**Text for analysis:**
__________

I got my shop accounts finished and out of the way for the week and then started looking at hotels in Bath, Bristol, Winchester, Edinburgh and Dundee, purely in the interests of variety. And as I’ve had to desperately explain to my darling wife on more than one occasion in our long history together, one thing led to another, events took control of the evening and I ended up somewhere totally unexpected. She phoned me at 23.30 when she went on her break and checked her phone.

“Hello, I’ve just checked my phone.”

“Yes, my love? Are you on your break?”

“Yes. You used the family email address I see?”


“I got a load of confirmation emails on my phone. You’ve been busy. Rome? Hardly Edinburgh, is it? I’m not complaining though. But as I see that it’s an early morning flight we’ll have to go to Gatwick the night before and stay in the hotel there won’t we?”

“Already booked my love. That’s probably the only email that hasn’t come through yet.”

And it was too. I can be so fucking organised when I want to be. Flight, API, online check-in, hotel, insurance, train to Gatwick, airport hotel, all sorted out from my little home office and all it took was two cups of coffee. Rome’s a city that’s easy to get into from its airport. We’ll just catch the Da Vinci Express into Termini and our hotel’s two metro stops away, next to the Spanish Steps, so I didn’t bother booking a transfer. Though I nearly did. I love arriving at a foreign airport and looking around at arrivals for a stranger holding up an A4 sheet with my name on it. One day it’ll be the undoing of me, I’m sure.

I even went and got a haircut so as not to frighten passport control at Fiumicino.

Ricky was sitting alone in his salon, twanging tunelessly at the Strat what usually hangs out of reach above the mirror.

“Oh. It’s you, you hairy fucker. You alright?” For Ricky, this is a hearty welcome. “You want a haircut?”

“Why? You selling anything else?” I had to ask.

“No. You want the usual?”

“Yes please Richie.” There was a pause. An uncomfortably long pause.

“Well? How do you want your hair cut?”

“Richie, you’ve cut my hair seven times a year for the last twelve or thirteen years. I always have it cut the same. We see each other six days a week. Can you really not remember how you cut it?”

“Fourteen.” He crossed his arms across his chest and stared at me in the mirror.

“What? Fourteen what?” He’d fucking lost me.

“Fourteen years. I bought the shop from Kev in 1999. March 1999. I’ve got the contract here. I’ve been cutting your hair for fourteen years. See?”

__________

**Stored data:**
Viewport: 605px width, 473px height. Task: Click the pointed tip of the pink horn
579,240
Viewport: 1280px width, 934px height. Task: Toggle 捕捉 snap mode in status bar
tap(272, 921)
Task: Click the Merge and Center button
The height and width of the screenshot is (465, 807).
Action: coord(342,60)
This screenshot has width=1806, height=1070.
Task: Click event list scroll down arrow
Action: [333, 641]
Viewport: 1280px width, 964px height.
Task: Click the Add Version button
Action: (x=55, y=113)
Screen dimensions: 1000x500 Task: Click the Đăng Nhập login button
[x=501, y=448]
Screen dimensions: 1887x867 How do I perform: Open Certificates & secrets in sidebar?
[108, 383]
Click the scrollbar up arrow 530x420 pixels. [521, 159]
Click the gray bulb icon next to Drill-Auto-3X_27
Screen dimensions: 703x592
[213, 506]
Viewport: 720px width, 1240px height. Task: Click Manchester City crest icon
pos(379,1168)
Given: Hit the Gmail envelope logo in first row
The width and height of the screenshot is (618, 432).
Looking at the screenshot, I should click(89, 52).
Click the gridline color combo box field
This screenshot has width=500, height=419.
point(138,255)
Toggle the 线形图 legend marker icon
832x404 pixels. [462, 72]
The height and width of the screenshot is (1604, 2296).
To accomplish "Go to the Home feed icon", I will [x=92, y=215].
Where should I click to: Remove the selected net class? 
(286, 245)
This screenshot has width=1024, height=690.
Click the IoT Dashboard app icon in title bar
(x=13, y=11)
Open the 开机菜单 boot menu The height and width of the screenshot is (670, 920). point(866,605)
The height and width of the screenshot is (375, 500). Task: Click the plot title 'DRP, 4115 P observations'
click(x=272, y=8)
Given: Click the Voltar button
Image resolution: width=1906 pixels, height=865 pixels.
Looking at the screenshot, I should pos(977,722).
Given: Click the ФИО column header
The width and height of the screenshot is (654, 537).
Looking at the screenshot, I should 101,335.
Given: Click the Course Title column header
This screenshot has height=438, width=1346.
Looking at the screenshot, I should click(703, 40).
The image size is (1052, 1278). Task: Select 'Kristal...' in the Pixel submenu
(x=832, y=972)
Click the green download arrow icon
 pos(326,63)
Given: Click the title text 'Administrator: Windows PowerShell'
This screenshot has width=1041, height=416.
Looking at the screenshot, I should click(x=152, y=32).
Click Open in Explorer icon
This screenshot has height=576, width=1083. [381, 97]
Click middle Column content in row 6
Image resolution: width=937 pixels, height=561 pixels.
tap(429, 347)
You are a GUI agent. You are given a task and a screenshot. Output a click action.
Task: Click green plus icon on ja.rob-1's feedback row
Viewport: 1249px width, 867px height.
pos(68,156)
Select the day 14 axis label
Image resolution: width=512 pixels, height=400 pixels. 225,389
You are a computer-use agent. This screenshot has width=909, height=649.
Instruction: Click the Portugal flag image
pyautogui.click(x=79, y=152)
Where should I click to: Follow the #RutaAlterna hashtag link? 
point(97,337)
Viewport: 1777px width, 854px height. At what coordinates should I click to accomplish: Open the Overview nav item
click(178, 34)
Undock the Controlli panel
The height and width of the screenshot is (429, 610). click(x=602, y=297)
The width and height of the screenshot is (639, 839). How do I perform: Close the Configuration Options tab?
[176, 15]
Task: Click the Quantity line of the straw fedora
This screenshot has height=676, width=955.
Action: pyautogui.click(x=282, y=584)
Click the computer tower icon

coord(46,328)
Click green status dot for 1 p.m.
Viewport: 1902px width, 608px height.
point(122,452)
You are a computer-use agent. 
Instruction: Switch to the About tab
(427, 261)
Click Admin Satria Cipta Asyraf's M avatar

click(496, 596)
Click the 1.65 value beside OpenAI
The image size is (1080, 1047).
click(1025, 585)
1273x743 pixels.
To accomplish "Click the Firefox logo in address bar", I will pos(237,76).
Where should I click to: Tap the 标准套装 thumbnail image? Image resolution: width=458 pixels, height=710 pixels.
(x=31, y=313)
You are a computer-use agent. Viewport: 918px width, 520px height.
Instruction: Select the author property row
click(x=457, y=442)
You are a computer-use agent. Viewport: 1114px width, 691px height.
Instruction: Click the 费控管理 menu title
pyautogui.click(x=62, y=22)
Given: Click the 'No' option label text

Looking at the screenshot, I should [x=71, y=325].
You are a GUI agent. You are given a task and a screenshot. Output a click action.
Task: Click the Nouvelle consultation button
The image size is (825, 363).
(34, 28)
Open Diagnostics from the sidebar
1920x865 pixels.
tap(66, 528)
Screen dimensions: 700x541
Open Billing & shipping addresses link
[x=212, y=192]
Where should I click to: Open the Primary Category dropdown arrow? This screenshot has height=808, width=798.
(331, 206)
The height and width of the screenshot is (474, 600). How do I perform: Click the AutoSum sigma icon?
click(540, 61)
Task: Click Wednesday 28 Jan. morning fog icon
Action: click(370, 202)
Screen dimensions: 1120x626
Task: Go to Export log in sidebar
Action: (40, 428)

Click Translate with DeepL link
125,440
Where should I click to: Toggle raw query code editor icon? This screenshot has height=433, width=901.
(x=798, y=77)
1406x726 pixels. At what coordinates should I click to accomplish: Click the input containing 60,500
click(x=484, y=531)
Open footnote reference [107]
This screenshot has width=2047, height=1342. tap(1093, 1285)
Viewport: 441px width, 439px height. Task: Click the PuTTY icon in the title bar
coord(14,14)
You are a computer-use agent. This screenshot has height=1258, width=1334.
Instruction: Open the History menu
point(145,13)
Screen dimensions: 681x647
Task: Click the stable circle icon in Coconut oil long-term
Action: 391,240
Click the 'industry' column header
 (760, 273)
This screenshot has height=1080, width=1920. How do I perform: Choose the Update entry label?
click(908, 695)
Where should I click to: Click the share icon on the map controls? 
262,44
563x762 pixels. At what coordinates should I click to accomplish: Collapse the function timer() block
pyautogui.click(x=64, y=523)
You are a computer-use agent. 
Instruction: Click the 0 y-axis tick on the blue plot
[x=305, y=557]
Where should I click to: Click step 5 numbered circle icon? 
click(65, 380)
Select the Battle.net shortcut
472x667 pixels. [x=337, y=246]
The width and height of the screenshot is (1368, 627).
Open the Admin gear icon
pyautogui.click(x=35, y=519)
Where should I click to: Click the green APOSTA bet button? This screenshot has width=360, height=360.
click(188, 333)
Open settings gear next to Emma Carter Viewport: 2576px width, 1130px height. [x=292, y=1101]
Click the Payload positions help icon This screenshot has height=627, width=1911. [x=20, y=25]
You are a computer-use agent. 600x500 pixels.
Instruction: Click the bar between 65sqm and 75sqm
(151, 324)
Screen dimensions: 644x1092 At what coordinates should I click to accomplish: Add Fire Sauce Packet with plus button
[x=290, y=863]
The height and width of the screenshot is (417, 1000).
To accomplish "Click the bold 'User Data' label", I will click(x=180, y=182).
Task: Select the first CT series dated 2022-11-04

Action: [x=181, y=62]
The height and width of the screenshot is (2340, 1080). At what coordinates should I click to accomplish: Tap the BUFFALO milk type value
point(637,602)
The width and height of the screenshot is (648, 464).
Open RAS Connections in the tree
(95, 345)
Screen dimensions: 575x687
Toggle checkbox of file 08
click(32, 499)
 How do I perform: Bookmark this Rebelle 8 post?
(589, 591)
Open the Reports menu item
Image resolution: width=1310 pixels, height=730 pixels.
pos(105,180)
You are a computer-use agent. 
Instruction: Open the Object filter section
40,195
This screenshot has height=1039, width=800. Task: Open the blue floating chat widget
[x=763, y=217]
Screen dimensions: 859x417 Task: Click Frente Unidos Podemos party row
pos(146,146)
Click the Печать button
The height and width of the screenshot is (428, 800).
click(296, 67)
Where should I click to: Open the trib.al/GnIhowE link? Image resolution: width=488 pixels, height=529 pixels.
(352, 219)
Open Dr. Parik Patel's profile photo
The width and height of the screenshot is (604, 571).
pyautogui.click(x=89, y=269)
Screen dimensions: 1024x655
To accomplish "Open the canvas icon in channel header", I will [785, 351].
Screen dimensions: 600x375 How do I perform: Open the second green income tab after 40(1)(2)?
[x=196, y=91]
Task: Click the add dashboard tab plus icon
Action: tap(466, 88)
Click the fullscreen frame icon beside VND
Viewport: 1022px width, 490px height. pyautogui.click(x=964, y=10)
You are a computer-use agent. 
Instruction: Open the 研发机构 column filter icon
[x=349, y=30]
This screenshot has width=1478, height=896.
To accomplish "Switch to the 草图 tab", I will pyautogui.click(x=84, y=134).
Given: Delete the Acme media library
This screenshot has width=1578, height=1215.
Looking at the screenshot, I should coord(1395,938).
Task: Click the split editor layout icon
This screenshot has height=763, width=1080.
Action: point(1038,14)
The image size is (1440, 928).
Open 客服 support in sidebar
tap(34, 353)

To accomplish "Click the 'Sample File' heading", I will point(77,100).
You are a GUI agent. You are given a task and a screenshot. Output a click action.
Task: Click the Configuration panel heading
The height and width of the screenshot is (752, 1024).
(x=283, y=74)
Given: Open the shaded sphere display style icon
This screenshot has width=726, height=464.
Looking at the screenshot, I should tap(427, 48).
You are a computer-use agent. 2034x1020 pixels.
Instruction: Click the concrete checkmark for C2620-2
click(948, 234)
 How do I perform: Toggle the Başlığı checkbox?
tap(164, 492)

__________

**Task set:**
- 1) Answer these from the text about the Rome trip:
(a) At what time did the wife phone?
(b) Which train will they take from the airport into Termini?
(c) In what month and year did Ricky buy the shop from Kev?
- 2) Write out the part of the text about the Rome trip from "I even went" to "uncomfortably long pause.".

**Solutions to each task:**
- 1)
(a) 23.30
(b) The Da Vinci Express
(c) March 1999

- 2)
I even went and got a haircut so as not to frighten passport control at Fiumicino.

Ricky was sitting alone in his salon, twanging tunelessly at the Strat what usually hangs out of reach above the mirror.

“Oh. It’s you, you hairy fucker. You alright?” For Ricky, this is a hearty welcome. “You want a haircut?”

“Why? You selling anything else?” I had to ask.

“No. You want the usual?”

“Yes please Richie.” There was a pause. An uncomfortably long pause.